» AUFGABENSTELLUNG
Wie heißt laut dem Quelltext unten das Projekt, in dem zwei Kunststoffe auf ihre Eignung für die Luftfahrt getestet wurden?

» QUELLTEXT
------------------------
Wie im ECOMAT nachhaltige Kunststoffe für die Flugzeuge von morgen erforscht werden

Nachhaltige Luftfahrt: Das heißt auch umweltfreundliche Materialien im Flugzeugbau. Ein Bremer Gemeinschaftsprojekt des Faserinstituts Bremens, Greenboats und Airbus hat jetzt zwei neue Werkstoffe für die Luftfahrtindustrie auf Herz und Nieren getestet – und ist von den Ergebnissen überzeugt.

Wer schon einmal geflogen ist, kennt die meist weißen Kunststoffverkleidungen in der Flugzeugkabine. Kabinenwände, Gepäckfächer, Türen und Trennwände; die Einsatzzwecke für Kunststoffe in der Luftfahrt sind zahlreich. Auch große Strukturbauteile wie Rumpf oder Flügeln entstehen aus Kunststoff, hier aus CFK – carbonfaserverstärkten Kunststoffen. Bisher mussten sie vor allen Dingen leicht und beständig sein. Künftig sollen sie auch nachhaltig werden, um die Umweltfreundlichkeit in der Luftfahrtindustrie zu erhöhen.

Doch nicht jeder nachhaltige Kunststoff eignet sich für die Luftfahrt, neben Gewicht sind auch Brandschutzbestimmungen ein wichtiger Auswahlfaktor. „Zudem muss der Kunststoff auch nachweisbar nachhaltig sein – was bringt ein Werkstoff aus Pflanzen, wenn deren Anbau und Verarbeitung mehr Energie verschlingt als herkömmliche Kunststoffe? Es ist also wichtig, den ganzen Lebenszyklus zu betrachten, also eine Ökobilanzierung durchzuführen“, weiß Michael Petrich, wissenschaftlicher Mitarbeiter am Faserinstitut FIBRE.

Im Projekt „NaMat“ (Nachhaltige Materialien) haben er und ein Team von Expertinnen und Experten vom Flugzeugbauer Airbus, dem Bremer Naturfaser-Spezialisten Greenboats und der Hochschule Bremen zwei verschiedene Kunststoffe auf ihre Einsatzfähigkeit für den Luftfahrtkonzern getestet. Die Bauteile gehörten dabei nicht zur Flugzeugstruktur, sondern würden theoretisch bei Verkleidungen zum Einsatz kommen.
------------------------
» AUFGELISTETE ZEILEN

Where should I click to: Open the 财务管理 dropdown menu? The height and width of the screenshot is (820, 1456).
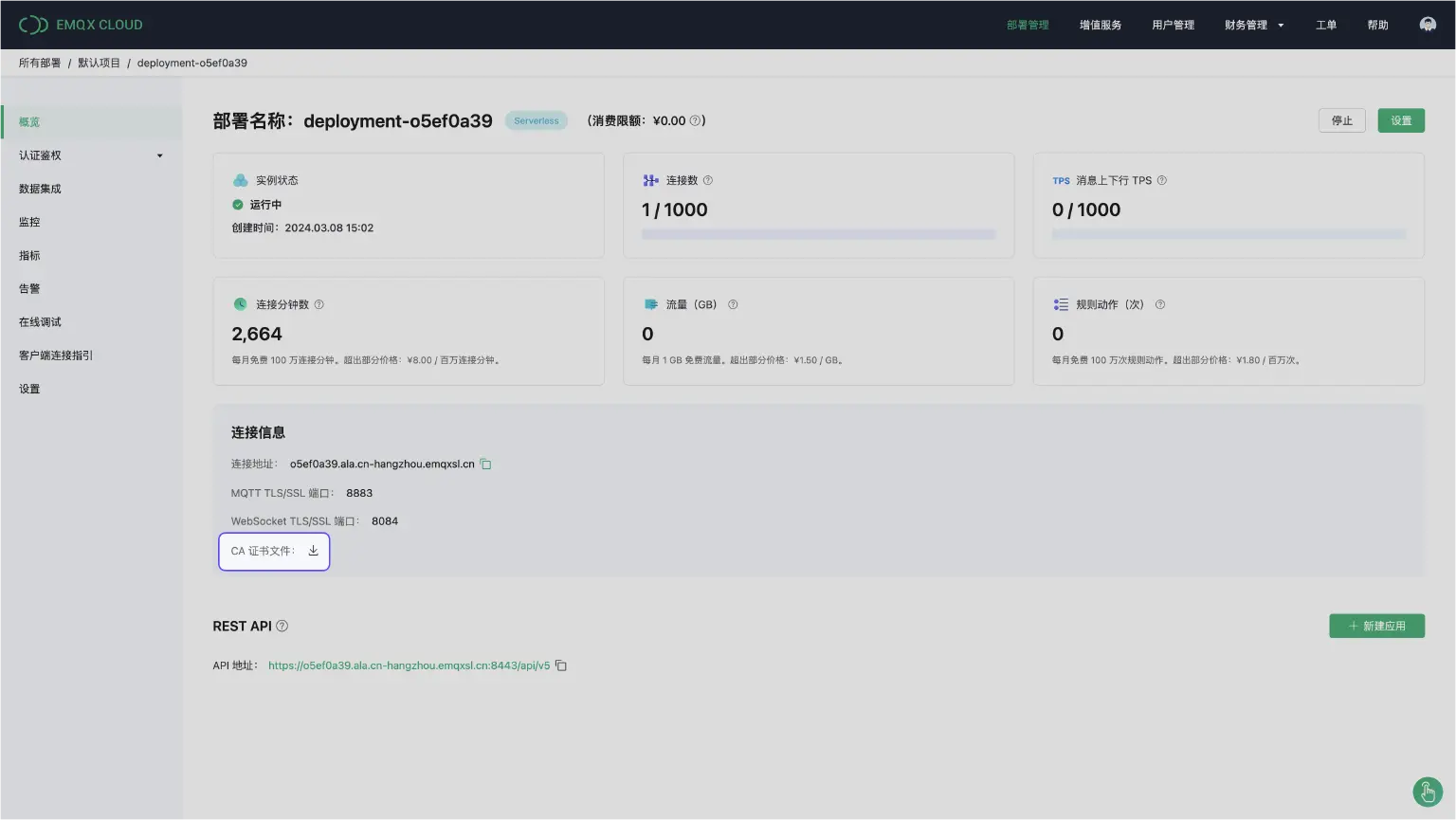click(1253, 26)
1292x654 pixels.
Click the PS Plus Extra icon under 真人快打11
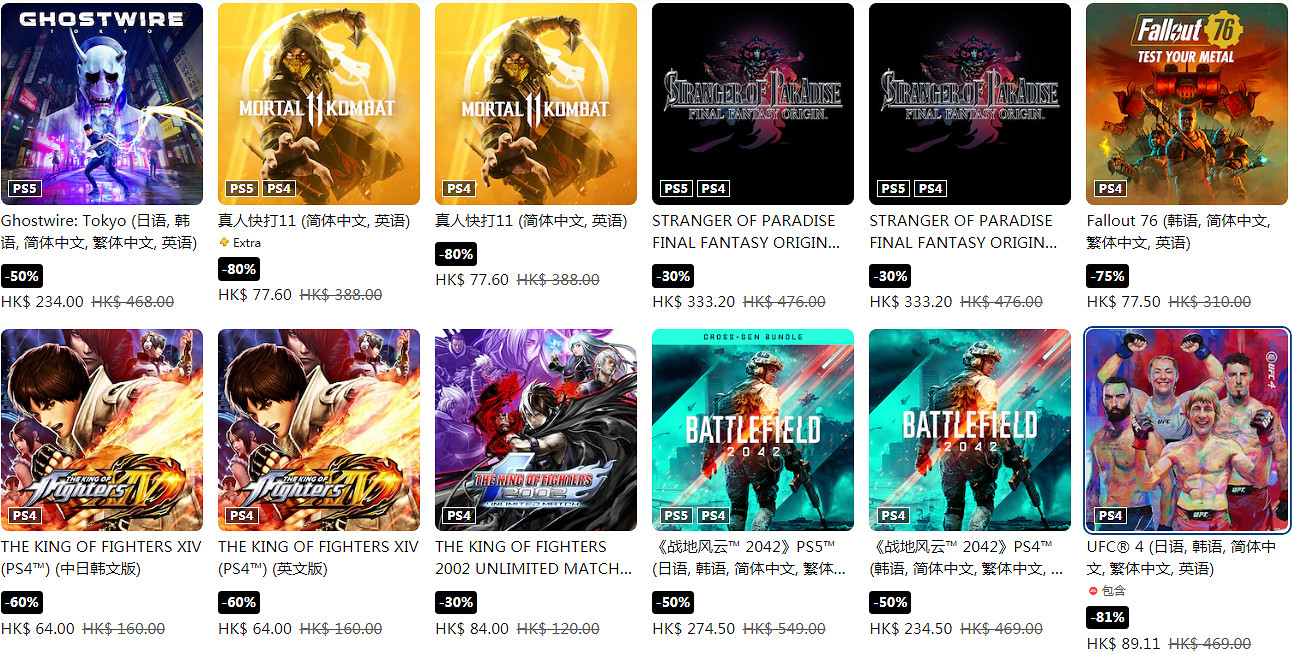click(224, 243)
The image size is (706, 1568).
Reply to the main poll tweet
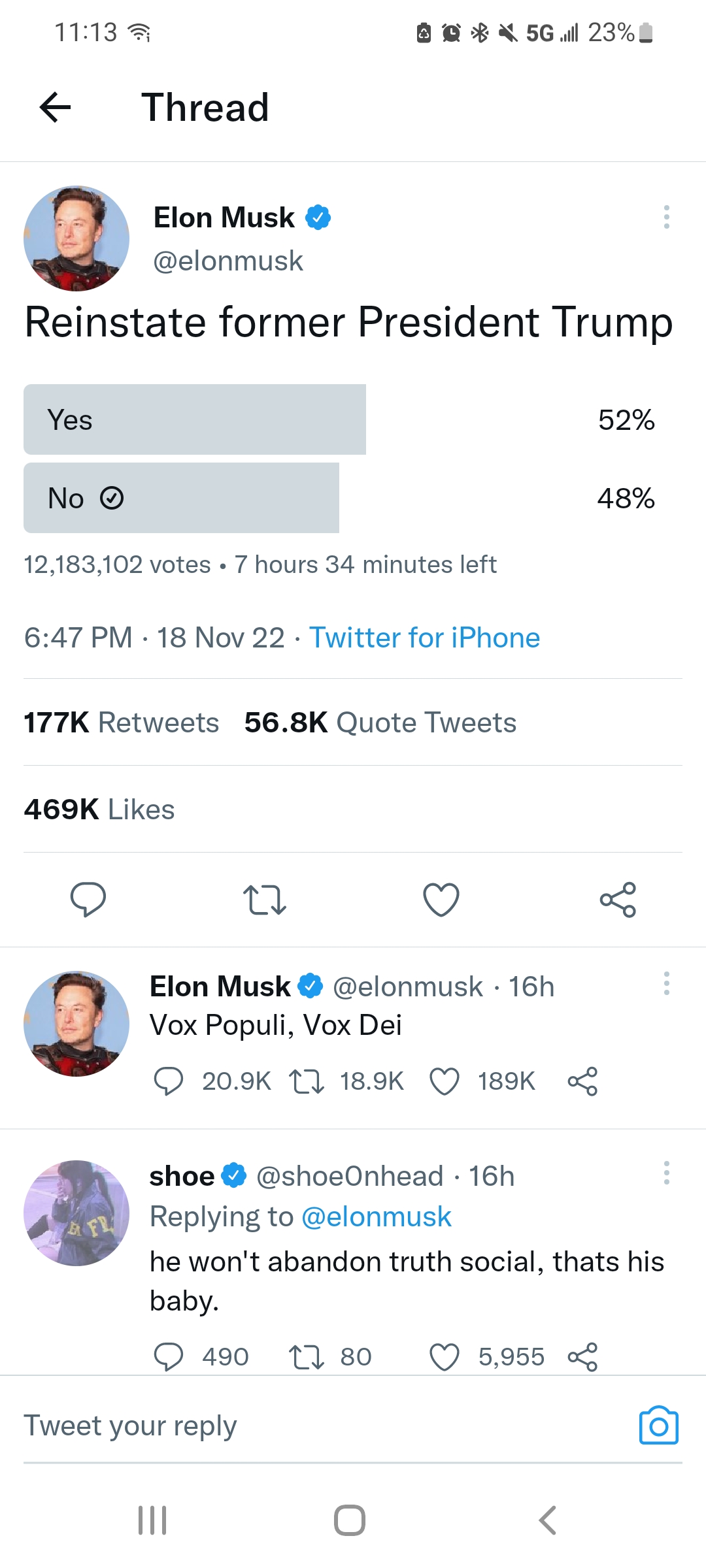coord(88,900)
------------------------
» FERTIGE ANTWORT
„NaMat“ (Nachhaltige Materialien).